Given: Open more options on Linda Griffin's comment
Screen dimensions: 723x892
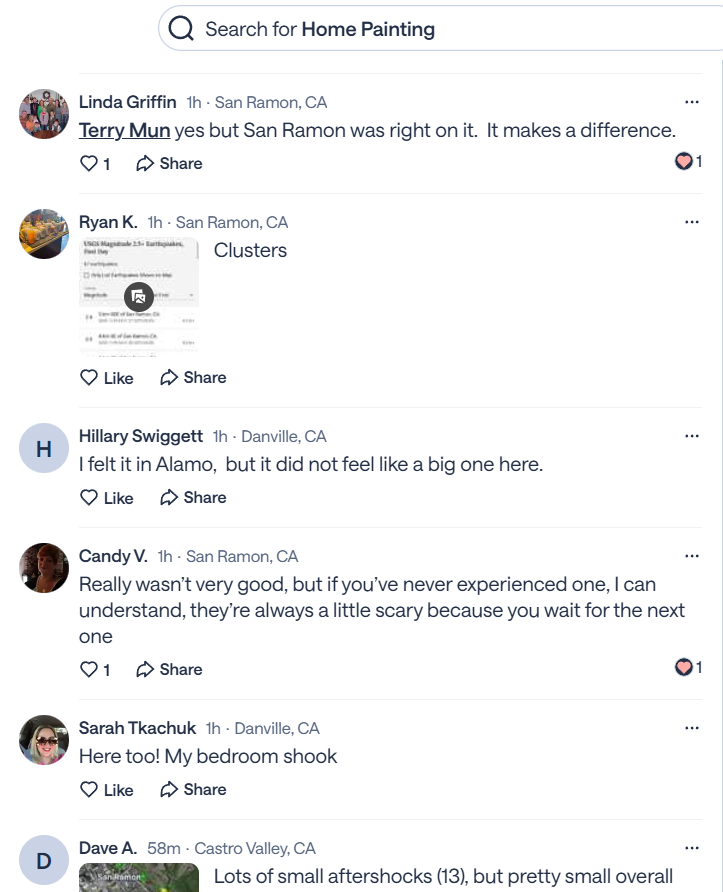Looking at the screenshot, I should pos(692,102).
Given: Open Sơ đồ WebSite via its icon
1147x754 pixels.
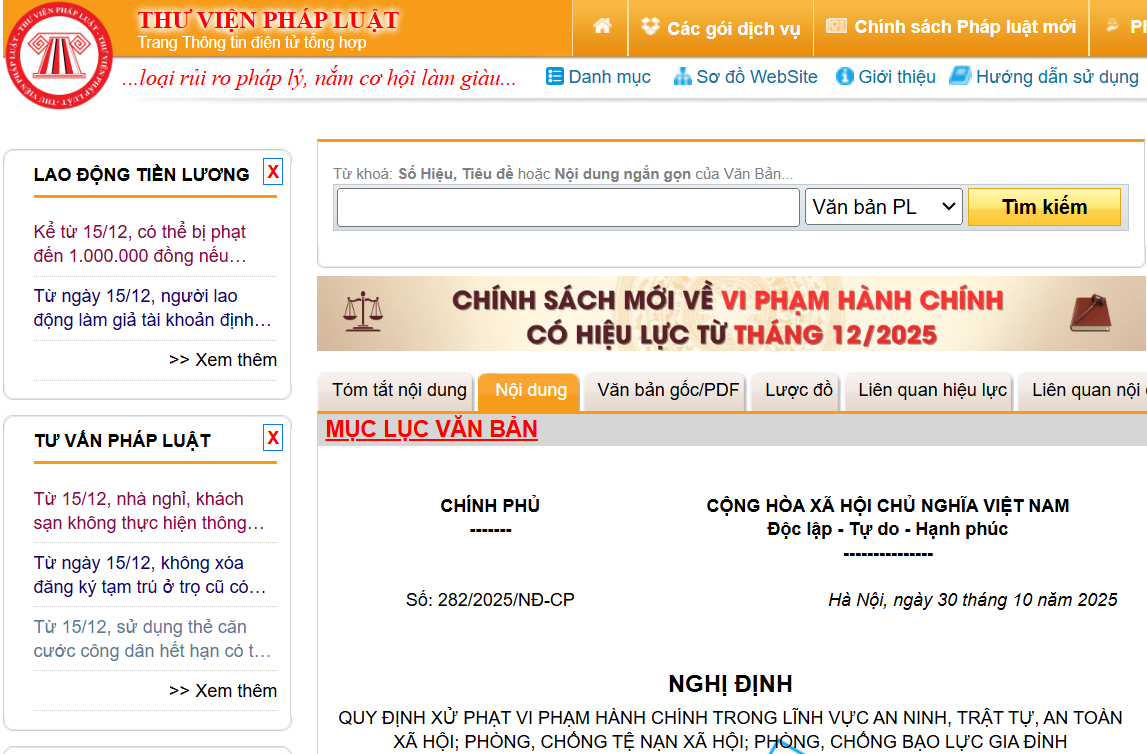Looking at the screenshot, I should point(684,76).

____

## TASK DESCRIPTION
Within the data above, count the lines that contain the string "Open"; the reply is the number alone.

## ANSWER BOX
2